Esa noche del 24 de mayo el teniente coronel Saavedra y el doctor Castelli atravesaron la Plaza de la Victoria bajo la lluvia, cubiertos con capotes militares. A pesar de hallarse en el mismo bando, por dentro, el primero quiere sólo el autogobierno y el segundo la independencia lisa y llana, pero ni uno ni otro manifestarán tales deseos aquella noche.

A las ocho se reunió la Junta en el fuerte y antes de que pudiera empezar a tomar en consideración cualquier asunto, don Cornelio y Castelli le dijeron a Cisneros lo que cualquier hijo de vecino sabía a esas alturas: que el pueblo estaba armado y disgustado con la junta constituida, los soldados concentrados en sus cuarteles por idéntica causa y todos se hallaban resueltos a realizar una revolución por las armas si el virrey no renunciaba en aquella misma noche. Y acto seguido le informaron que se retiraban de la sesión para mandar sus renuncias al Cabildo.

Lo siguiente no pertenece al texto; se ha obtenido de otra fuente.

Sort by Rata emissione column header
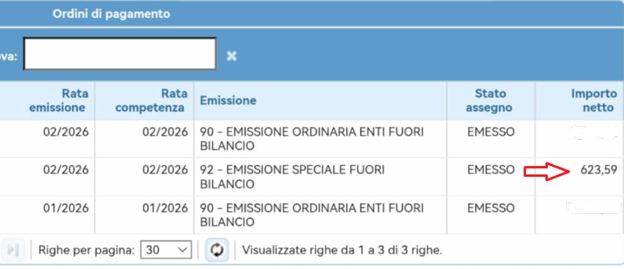The height and width of the screenshot is (269, 624). 65,101
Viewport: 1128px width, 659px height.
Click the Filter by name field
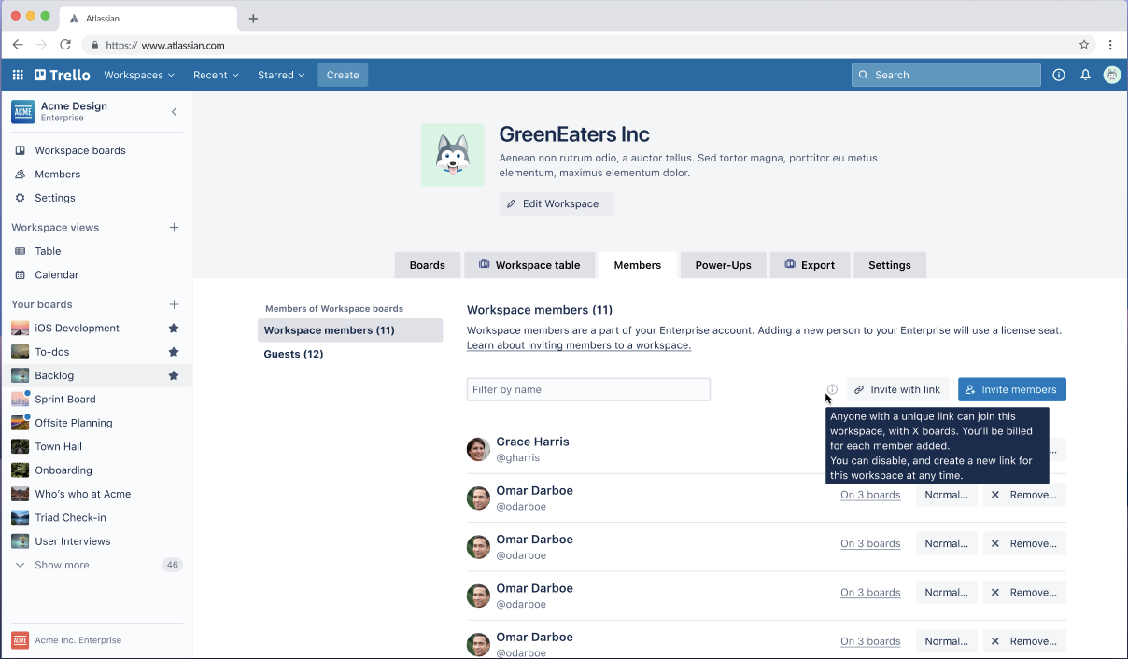click(x=588, y=389)
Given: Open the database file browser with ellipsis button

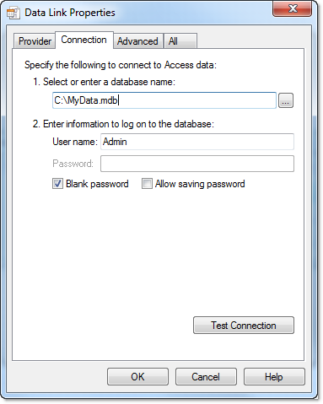Looking at the screenshot, I should coord(286,100).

Cisneros intenta, sin éxito, disuadirlos de «esperar a mañana». «No hay mañana si no renunciamos hoy; la borrasca está encima y nosotros no podemos separarnos de la línea en que nos colocan nuestros compromisos y lo que debemos a la tierra en que hemos nacido», le constesta Castelli. El virrey se levantó de su silla y comenzó a pasearse pensativo por el salón; pero como vio que Castelli y Saavedra se levantaban para retirarse, se acercó y les dijo: «Renunciemos todos, entonces».

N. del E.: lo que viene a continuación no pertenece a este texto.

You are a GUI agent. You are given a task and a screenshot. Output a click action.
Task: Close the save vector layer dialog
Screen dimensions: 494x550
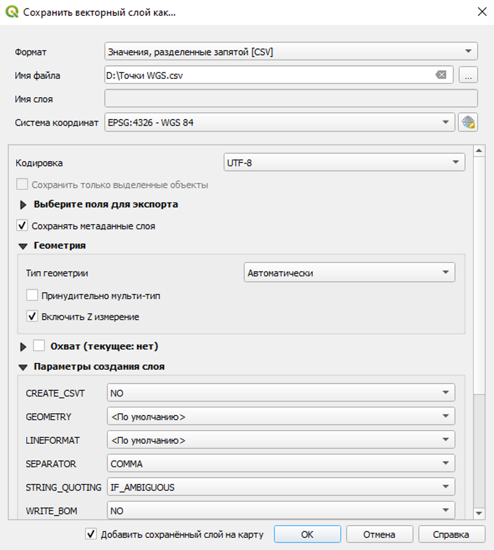point(481,12)
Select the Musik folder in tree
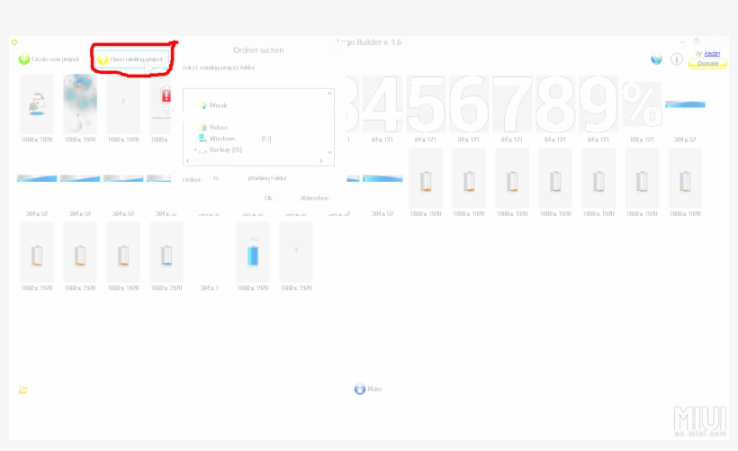 pos(218,105)
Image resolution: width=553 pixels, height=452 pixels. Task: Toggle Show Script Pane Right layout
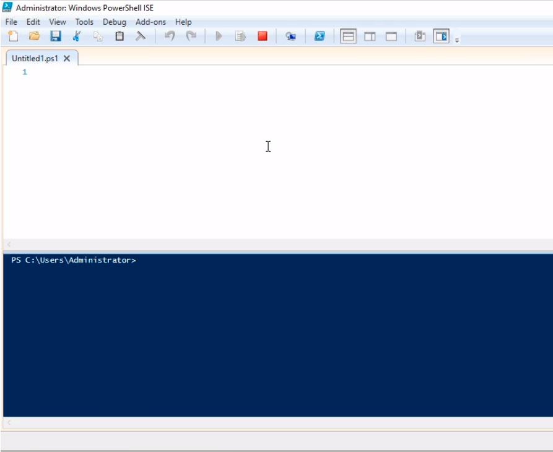point(370,37)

Después, al rey le contaría otra cosa: que había renunciado porque querían quitarle el mando del ejército. De ése, el que hace rato no mandaba.

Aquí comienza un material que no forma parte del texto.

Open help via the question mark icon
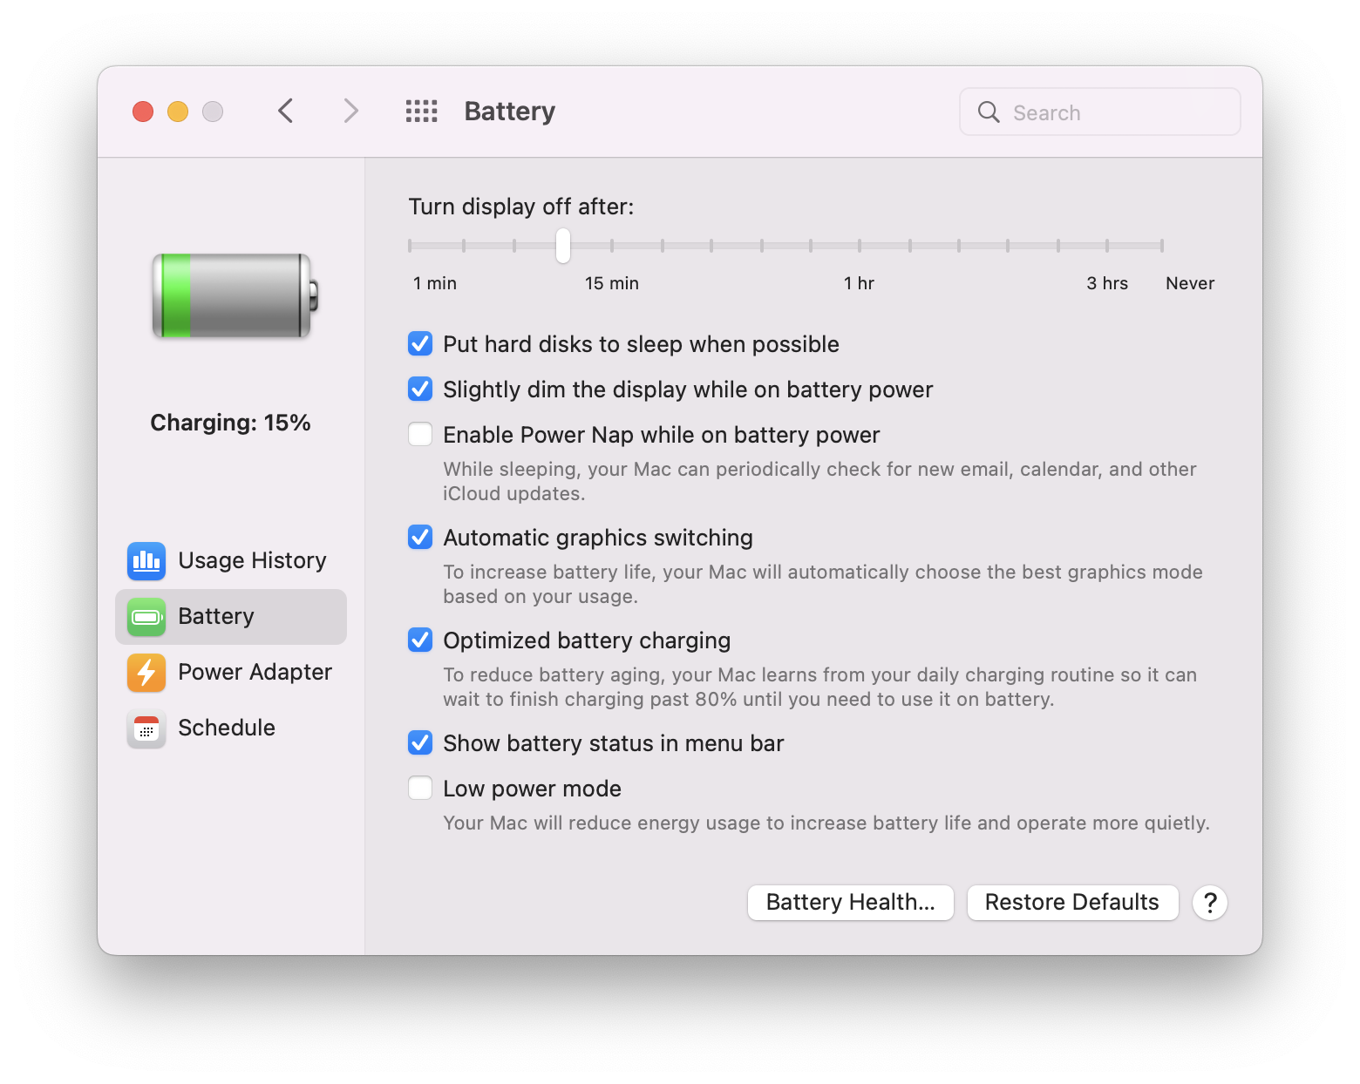Image resolution: width=1360 pixels, height=1084 pixels. [x=1209, y=903]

A las nueve se le presenta la resignación colectiva al Cabildo. Incitada por De Leyva, no es aceptada con el argumento de que el pueblo no tiene el derecho de influir en el gobierno y que, teniendo la Junta el mando de los cuerpos militares, se halla obligada a «sujetar con ellos a los descontentos», tomando «providencias prontas y vigorosas»; en caso contrario, el ayuntamiento los haría personalmente responsables de las consecuencias que puedan venir por cualquier variación de lo ya resuelto.

A las 12 de la noche de ese 24 de mayo una «delegación» de los patriotas acudió a la casa de De Leyva. El síndico ya estaba en su cama, por lo que se sobresaltó ante los golpes y gritos en el frente de su casa. No quiso salir y los atendió por una ventana. Allí los revolucionarios lo intimaron a convocar a un nuevo cabildo abierto. De Leyva se negaba, pero terminó aceptando ante la perspectiva de que le quemaran la casa con él dentro. También le dieron los nombres de los integrantes de la junta que ellos querían que se erigiese en el cabildo que se haría al día siguiente, 25 de mayo. Una lista que ya estaba circulando por la ciudad, juntando firmas que la apoyasen, al parecer con bastante fortuna.